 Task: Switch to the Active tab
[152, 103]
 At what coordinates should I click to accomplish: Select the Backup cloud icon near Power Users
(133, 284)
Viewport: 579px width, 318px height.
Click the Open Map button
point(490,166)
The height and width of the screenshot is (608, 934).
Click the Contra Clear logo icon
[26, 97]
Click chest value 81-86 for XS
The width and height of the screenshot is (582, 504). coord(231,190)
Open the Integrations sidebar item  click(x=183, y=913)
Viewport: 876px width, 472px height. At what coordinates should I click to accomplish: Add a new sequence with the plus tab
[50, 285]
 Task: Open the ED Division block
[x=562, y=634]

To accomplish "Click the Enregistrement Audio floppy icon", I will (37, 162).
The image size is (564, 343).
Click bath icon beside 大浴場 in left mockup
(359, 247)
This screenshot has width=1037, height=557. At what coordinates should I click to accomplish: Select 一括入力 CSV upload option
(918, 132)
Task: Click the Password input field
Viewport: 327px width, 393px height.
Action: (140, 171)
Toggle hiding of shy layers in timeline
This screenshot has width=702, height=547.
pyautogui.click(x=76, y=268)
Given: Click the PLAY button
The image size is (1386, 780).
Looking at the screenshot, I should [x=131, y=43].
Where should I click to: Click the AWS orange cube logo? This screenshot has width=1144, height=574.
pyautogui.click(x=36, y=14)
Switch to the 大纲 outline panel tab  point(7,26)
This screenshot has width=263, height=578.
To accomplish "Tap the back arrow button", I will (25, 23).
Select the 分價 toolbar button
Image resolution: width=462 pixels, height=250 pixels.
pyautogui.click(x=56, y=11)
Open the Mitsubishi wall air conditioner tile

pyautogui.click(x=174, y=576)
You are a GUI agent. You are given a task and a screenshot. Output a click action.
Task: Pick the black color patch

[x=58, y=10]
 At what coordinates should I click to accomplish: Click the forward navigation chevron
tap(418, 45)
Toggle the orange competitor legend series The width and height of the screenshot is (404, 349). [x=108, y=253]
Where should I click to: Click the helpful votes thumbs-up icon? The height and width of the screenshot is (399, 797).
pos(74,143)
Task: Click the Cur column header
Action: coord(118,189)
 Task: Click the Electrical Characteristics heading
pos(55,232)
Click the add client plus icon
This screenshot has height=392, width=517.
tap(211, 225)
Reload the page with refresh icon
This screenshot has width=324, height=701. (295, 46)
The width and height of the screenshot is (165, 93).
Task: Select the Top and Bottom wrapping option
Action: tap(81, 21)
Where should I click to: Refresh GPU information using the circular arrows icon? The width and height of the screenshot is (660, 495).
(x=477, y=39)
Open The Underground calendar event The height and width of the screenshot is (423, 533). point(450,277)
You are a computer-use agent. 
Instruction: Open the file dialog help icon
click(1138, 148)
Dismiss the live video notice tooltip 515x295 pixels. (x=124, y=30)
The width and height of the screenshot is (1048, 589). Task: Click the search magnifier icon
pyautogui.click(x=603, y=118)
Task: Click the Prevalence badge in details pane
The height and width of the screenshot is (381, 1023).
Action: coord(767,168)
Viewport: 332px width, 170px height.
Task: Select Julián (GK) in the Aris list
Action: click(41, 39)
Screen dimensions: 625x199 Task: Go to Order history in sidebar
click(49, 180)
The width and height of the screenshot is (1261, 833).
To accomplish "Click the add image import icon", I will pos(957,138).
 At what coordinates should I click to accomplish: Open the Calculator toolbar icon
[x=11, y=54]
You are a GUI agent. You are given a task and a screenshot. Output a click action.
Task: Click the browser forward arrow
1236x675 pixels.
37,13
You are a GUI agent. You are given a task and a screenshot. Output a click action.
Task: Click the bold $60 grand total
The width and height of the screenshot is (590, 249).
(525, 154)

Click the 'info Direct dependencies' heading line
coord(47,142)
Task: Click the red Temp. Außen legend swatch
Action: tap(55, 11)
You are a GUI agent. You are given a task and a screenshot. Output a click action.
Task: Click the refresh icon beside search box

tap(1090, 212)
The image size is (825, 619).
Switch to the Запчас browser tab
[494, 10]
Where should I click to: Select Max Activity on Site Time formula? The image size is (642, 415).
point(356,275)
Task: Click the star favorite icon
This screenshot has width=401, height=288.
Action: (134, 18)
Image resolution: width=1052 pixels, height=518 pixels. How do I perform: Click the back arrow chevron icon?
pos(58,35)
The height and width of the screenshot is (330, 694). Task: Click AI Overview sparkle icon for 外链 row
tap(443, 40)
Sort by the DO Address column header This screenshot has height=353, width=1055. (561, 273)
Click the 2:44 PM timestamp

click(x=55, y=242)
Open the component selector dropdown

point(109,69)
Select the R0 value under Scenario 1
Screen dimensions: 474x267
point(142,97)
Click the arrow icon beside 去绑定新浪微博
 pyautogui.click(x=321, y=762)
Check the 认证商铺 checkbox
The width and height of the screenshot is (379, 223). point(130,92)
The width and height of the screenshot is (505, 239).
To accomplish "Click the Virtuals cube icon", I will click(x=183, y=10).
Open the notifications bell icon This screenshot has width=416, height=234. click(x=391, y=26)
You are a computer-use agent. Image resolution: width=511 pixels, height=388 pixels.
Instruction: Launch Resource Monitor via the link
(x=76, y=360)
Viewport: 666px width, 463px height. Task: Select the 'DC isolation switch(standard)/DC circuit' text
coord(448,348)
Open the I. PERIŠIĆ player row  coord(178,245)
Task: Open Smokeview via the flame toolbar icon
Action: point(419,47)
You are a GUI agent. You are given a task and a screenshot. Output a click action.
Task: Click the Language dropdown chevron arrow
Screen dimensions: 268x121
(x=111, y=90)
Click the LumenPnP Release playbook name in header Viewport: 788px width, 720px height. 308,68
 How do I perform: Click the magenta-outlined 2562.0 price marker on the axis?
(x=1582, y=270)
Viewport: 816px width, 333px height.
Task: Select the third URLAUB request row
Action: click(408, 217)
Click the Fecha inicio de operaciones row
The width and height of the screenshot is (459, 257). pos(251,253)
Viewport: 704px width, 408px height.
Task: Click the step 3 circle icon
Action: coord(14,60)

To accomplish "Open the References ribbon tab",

▶ [Directive]:
Please retype all of the lines above exactly, keeping every character, space and line break as it is.

▶ [Finished answer]:
 Task: Switch to the Active tab
[152, 103]
 At what coordinates should I click to accomplish: Select the Backup cloud icon near Power Users
(133, 284)
Viewport: 579px width, 318px height.
Click the Open Map button
point(490,166)
The height and width of the screenshot is (608, 934).
Click the Contra Clear logo icon
[26, 97]
Click chest value 81-86 for XS
The width and height of the screenshot is (582, 504). coord(231,190)
Open the Integrations sidebar item  click(x=183, y=913)
Viewport: 876px width, 472px height. At what coordinates should I click to accomplish: Add a new sequence with the plus tab
[50, 285]
 Task: Open the ED Division block
[x=562, y=634]

To accomplish "Click the Enregistrement Audio floppy icon", I will (37, 162).
The image size is (564, 343).
Click bath icon beside 大浴場 in left mockup
(359, 247)
This screenshot has width=1037, height=557. At what coordinates should I click to accomplish: Select 一括入力 CSV upload option
(918, 132)
Task: Click the Password input field
Viewport: 327px width, 393px height.
Action: (140, 171)
Toggle hiding of shy layers in timeline
This screenshot has width=702, height=547.
pyautogui.click(x=76, y=268)
Given: Click the PLAY button
The image size is (1386, 780).
Looking at the screenshot, I should [x=131, y=43].
Where should I click to: Click the AWS orange cube logo? This screenshot has width=1144, height=574.
pyautogui.click(x=36, y=14)
Switch to the 大纲 outline panel tab  point(7,26)
This screenshot has width=263, height=578.
To accomplish "Tap the back arrow button", I will (25, 23).
Select the 分價 toolbar button
Image resolution: width=462 pixels, height=250 pixels.
pyautogui.click(x=56, y=11)
Open the Mitsubishi wall air conditioner tile

pyautogui.click(x=174, y=576)
You are a GUI agent. You are given a task and a screenshot. Output a click action.
Task: Pick the black color patch

[x=58, y=10]
 At what coordinates should I click to accomplish: Click the forward navigation chevron
tap(418, 45)
Toggle the orange competitor legend series The width and height of the screenshot is (404, 349). [x=108, y=253]
Where should I click to: Click the helpful votes thumbs-up icon? The height and width of the screenshot is (399, 797).
pos(74,143)
Task: Click the Cur column header
Action: coord(118,189)
 Task: Click the Electrical Characteristics heading
pos(55,232)
Click the add client plus icon
This screenshot has height=392, width=517.
tap(211, 225)
Reload the page with refresh icon
This screenshot has width=324, height=701. (295, 46)
The width and height of the screenshot is (165, 93).
Task: Select the Top and Bottom wrapping option
Action: tap(81, 21)
Where should I click to: Refresh GPU information using the circular arrows icon? The width and height of the screenshot is (660, 495).
(x=477, y=39)
Open The Underground calendar event The height and width of the screenshot is (423, 533). point(450,277)
You are a computer-use agent. 
Instruction: Open the file dialog help icon
click(1138, 148)
Dismiss the live video notice tooltip 515x295 pixels. (x=124, y=30)
The width and height of the screenshot is (1048, 589). Task: Click the search magnifier icon
pyautogui.click(x=603, y=118)
Task: Click the Prevalence badge in details pane
The height and width of the screenshot is (381, 1023).
Action: coord(767,168)
Viewport: 332px width, 170px height.
Task: Select Julián (GK) in the Aris list
Action: click(41, 39)
Screen dimensions: 625x199 Task: Go to Order history in sidebar
click(49, 180)
The width and height of the screenshot is (1261, 833).
To accomplish "Click the add image import icon", I will pos(957,138).
 At what coordinates should I click to accomplish: Open the Calculator toolbar icon
[x=11, y=54]
You are a GUI agent. You are given a task and a screenshot. Output a click action.
Task: Click the browser forward arrow
1236x675 pixels.
37,13
You are a GUI agent. You are given a task and a screenshot. Output a click action.
Task: Click the bold $60 grand total
The width and height of the screenshot is (590, 249).
(525, 154)

Click the 'info Direct dependencies' heading line
coord(47,142)
Task: Click the red Temp. Außen legend swatch
Action: tap(55, 11)
You are a GUI agent. You are given a task and a screenshot. Output a click action.
Task: Click the refresh icon beside search box

tap(1090, 212)
The image size is (825, 619).
Switch to the Запчас browser tab
[494, 10]
Where should I click to: Select Max Activity on Site Time formula? The image size is (642, 415).
point(356,275)
Task: Click the star favorite icon
This screenshot has width=401, height=288.
Action: (134, 18)
Image resolution: width=1052 pixels, height=518 pixels. How do I perform: Click the back arrow chevron icon?
pos(58,35)
The height and width of the screenshot is (330, 694). Task: Click AI Overview sparkle icon for 外链 row
tap(443, 40)
Sort by the DO Address column header This screenshot has height=353, width=1055. (561, 273)
Click the 2:44 PM timestamp

click(x=55, y=242)
Open the component selector dropdown

point(109,69)
Select the R0 value under Scenario 1
Screen dimensions: 474x267
point(142,97)
Click the arrow icon beside 去绑定新浪微博
 pyautogui.click(x=321, y=762)
Check the 认证商铺 checkbox
The width and height of the screenshot is (379, 223). point(130,92)
The width and height of the screenshot is (505, 239).
To accomplish "Click the Virtuals cube icon", I will click(x=183, y=10).
Open the notifications bell icon This screenshot has width=416, height=234. click(x=391, y=26)
You are a computer-use agent. Image resolution: width=511 pixels, height=388 pixels.
Instruction: Launch Resource Monitor via the link
(x=76, y=360)
Viewport: 666px width, 463px height. Task: Select the 'DC isolation switch(standard)/DC circuit' text
coord(448,348)
Open the I. PERIŠIĆ player row  coord(178,245)
Task: Open Smokeview via the flame toolbar icon
Action: point(419,47)
You are a GUI agent. You are given a task and a screenshot. Output a click action.
Task: Click the Language dropdown chevron arrow
Screen dimensions: 268x121
(x=111, y=90)
Click the LumenPnP Release playbook name in header Viewport: 788px width, 720px height. 308,68
 How do I perform: Click the magenta-outlined 2562.0 price marker on the axis?
(x=1582, y=270)
Viewport: 816px width, 333px height.
Task: Select the third URLAUB request row
Action: click(408, 217)
Click the Fecha inicio de operaciones row
The width and height of the screenshot is (459, 257). pos(251,253)
Viewport: 704px width, 408px height.
Task: Click the step 3 circle icon
Action: coord(14,60)

To accomplish "Open the References ribbon tab",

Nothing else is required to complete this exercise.